Le groupe qu’il dirige montre d’ailleurs l’exemple. Depuis 2024, un programme en partenariat avec l’AIBS (Atlantique International Business School) a permis d’intégrer 20 alternants au sein de ses filiales pour une immersion minimale de six mois.
Le Président directeur général de l’AIBS, Fousseny Koné, a réaffirmé l’engagement de son institution à fournir une formation « concrète et tournée vers l’avenir ». Selon lui, la réussite de ce modèle repose sur un triptyque rigoureux : une sélection pointue des profils, un « matching » précis avec les besoins des entreprises et un double encadrement école-entreprise.
De son côté, Antoine Resk Diomandé, représentant la Fondation Atlantic Group, a insisté sur l’urgence de réformer les curricula. S’inspirant du modèle français des conventions CIFRE (sur enseignementsup-recherche.gouv.fr), il a plaidé pour que le secteur privé soit impliqué en amont de la formation pour éviter toute inadéquation.

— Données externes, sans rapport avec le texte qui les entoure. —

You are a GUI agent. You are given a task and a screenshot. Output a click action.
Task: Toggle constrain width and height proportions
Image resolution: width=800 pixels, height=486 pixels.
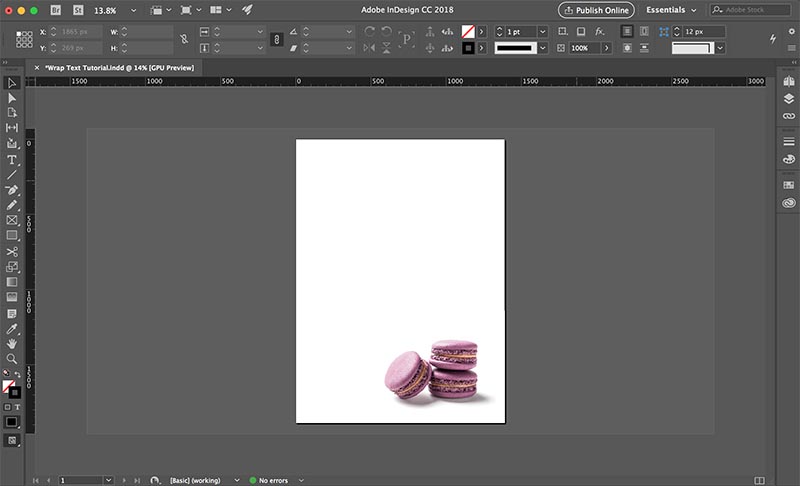tap(182, 40)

La journée a été rythmée par trois panels de haut niveau abordant les défis de l’employabilité, le rôle des partenariats public-privé et la nécessité de réformes réglementaires pour booster ce modèle en Côte d’Ivoire.
Les témoignages des alternants de la cohorte 2024-2025 ont apporté une preuve tangible de l’efficacité du dispositif, concluant une cérémonie marquée par la remise de distinctions aux entreprises partenaires engagées dans cette voie d’excellence.